According to the passage about the Cinematic Orchestra, which musician is featured on To Build a Home?

> _Passage given_
•••

Even if you believe yourself to be unaware of the Cinematic Orchestra, the London collective formed in 1999 by Jason Swinscoe, you will more than likely be familiar with one of their songs. To Build a Home – a spare and exquisitely beautiful piano ballad featuring the Canadian musician Patrick Watson – has become a TV score standard in the decade since its release, soundtracking a slew of blockbuster dramas. Yet while the song’s ethereal melancholy has proven enduring, its makers have dipped out of view in the intervening years. To Build a Home was the opening track on the Cinematic Orchestra’s 2007 record Ma Fleur – until now, the last proper album they released.

•••

> _Given information_
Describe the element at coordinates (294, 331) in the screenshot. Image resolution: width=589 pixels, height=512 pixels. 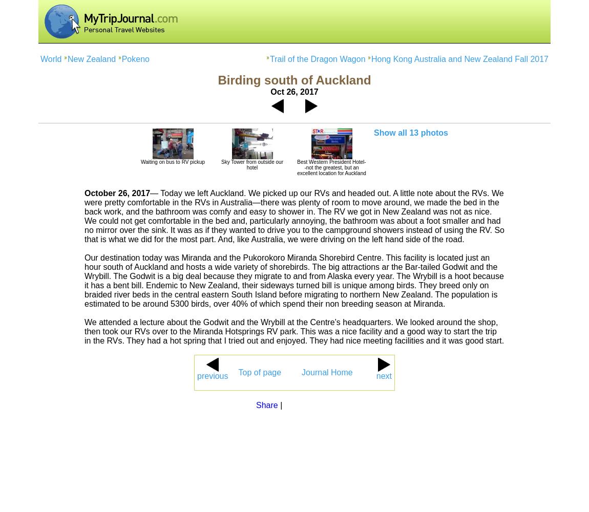
I see `'We attended a lecture about the Godwit and the Wrybill at the Centre’s headquarters. We looked around the shop, then took our RVs over to the Miranda Hotsprings RV park. This was a nice facility and a good way to start the trip in the RVs. They had a hot spring that I tried out and enjoyed. They had nice meeting facilities and it was good start.'` at that location.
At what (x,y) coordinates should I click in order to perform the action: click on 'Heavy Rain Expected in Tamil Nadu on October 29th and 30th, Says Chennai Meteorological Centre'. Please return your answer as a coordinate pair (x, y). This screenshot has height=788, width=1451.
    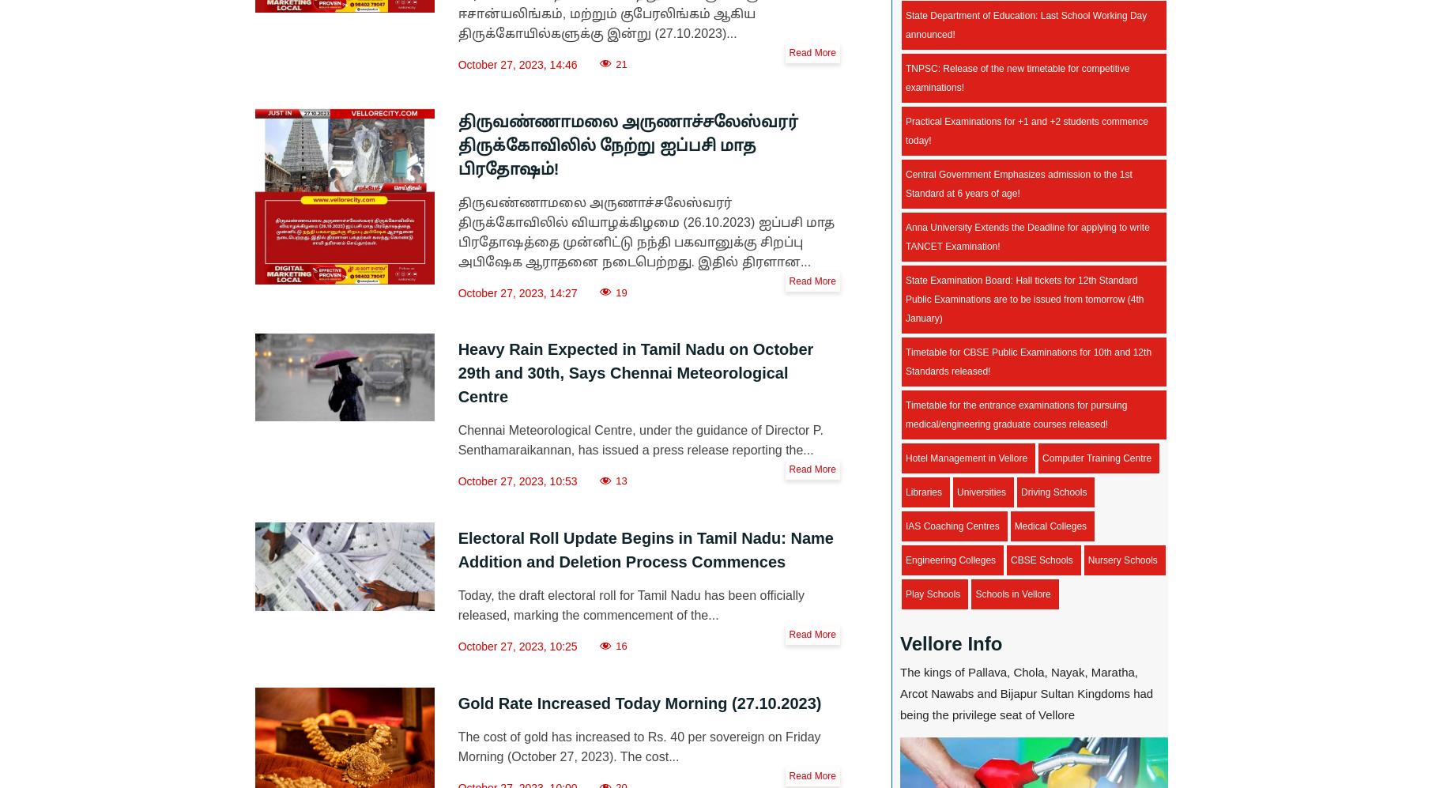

•••

> _The result_
The Canadian musician Patrick Watson.